23 Model pembelajaran kooperatif tipe Modified Jigsaw terdiri dari beberapa langkah pembelajaran, yaitu membentuk kelompok asal, siswa yang mendapatkan pokok bahasan yang sama berkumpul dalam kelompok ahli, berdiskusi dalam kelompok ahli, setelah berdiskusi dalam kelompok ahli siswa kembali ke kelompok asal dan menjelaskan hasil diskusi mereka di kelompok ahli, setelah itu kelompok ahli mempresentasikan hasil diskusinya di depan kelas. Pada saat siswa berdiskusi dalam kelompok ahli, mereka mendiskusikan lembar kerja yang dibagikan oleh guru. Dalam lembar kerja tersebut telah dibentuk penyelesaian yang akan membantu siswa untuk mempresentasikan masalah yang ada ke dalam bentuk matematis. Dengan demikian siswa tidak hanya mampu menyelesaikan masalah tetapi siswa juga mampu mempresentasikan masalah ke dalam bentuk matematis. Setelah berdiskusi di kelompok ahli siswa kembali ke kelompok asal. Dalam kelompok asal masing-masing siswa menjelaskan hasil diskusi mereka di kelompok ahli. Dalam upaya memberikan penjelasan kepada anggota kelompok asalnya, maka secara tidak langsung akan mendorong siswa untuk menggunakan kemampuan representasinya sebagai dasar dalam berkomunikasi. Mereka akan menemukan atau membuat representasi sebagai alat berfikir dalam mengkomunikasikan gagasan matematika yang telah mereka pelajari di kelompok ahli. Pada langkah berikutnya, siswa kembali berkumpul di kelompok ahli dan setiap kelompok ahli mempresentasikan hasilnya di depan teman-teman sekelasnya.
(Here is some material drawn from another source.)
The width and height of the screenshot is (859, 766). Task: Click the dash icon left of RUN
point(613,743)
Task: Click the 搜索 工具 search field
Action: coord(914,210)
Dalam kegiatan presentasi ini siswa kembali akan menggunakan kemampuan representasinya sebagai alat berfikir, sehingga kemampuan representasi

24 diharapkan akan meningkat saat siswa berupaya untuk memahami materi dan merancang bagaimana cara menjelaskan agar materi dapat tersampaikan dengan baik. Secara singkat dapat disimpulkan bahwa pengalaman belajar yang diperoleh melalui pembelajaran kooperatif tipe Modified Jigsaw akan mampu meningkatkan kemampuan representasi matematis yang dimiliki siswa. Pada pembelajaran konvensional, pembelajaran dimulai dengan pemberian materi oleh guru melalui ceramah, pemberian contoh soal, dan pemberian tugas. Pada pembelajaran ini, guru berperan aktif seabagi pemberi informasi di kelas sehingga siswa lebih terbiasa mendapat informasi dari guru. Dalam pembelajaran konvensional tidak ada peluang siswa untuk mendapatkan kebebasan berfikir dengan caranya sendiri. Pembelajaran berlangsung individualistis yaitu kemajuan siswa dalam belajar mengikuti jalannya sendiri, tidak ada interaksi antar siswa. Kondisi seperti ini menyebabkan lemahnya kemampuan representasi matematis siswa. Dengan demikian, pembelajaran matematika konvensional cenderung menghasilkan kemampuan representasi matematis siswa yang lemah. Berdasarkan uraian di atas, dapat disimpulkan bahwa melalui pembelajaran kooperatif tipe Modified Jigsaw akan dapat meningkatkan kemampuan representasi matematis siswa. Sebaliknya, pembelajaran konvensional cenderung menghasilkan kemampuan representasi matematis siswa yang lebih rendah.

25 D. Hipotesis Penelitian Berdasarkan kerangka pikir dirumuskan hipotesis penelitian sebagai berikut: Rata-rata kemampuan representasi matematis siswa yang mengikuti pembelajaran kooperatif tipe Modified Jigsaw lebih tinggi daripada rata-rata kemampuan representasi matematis siswa yang mengikuti pembelajaran konvensional.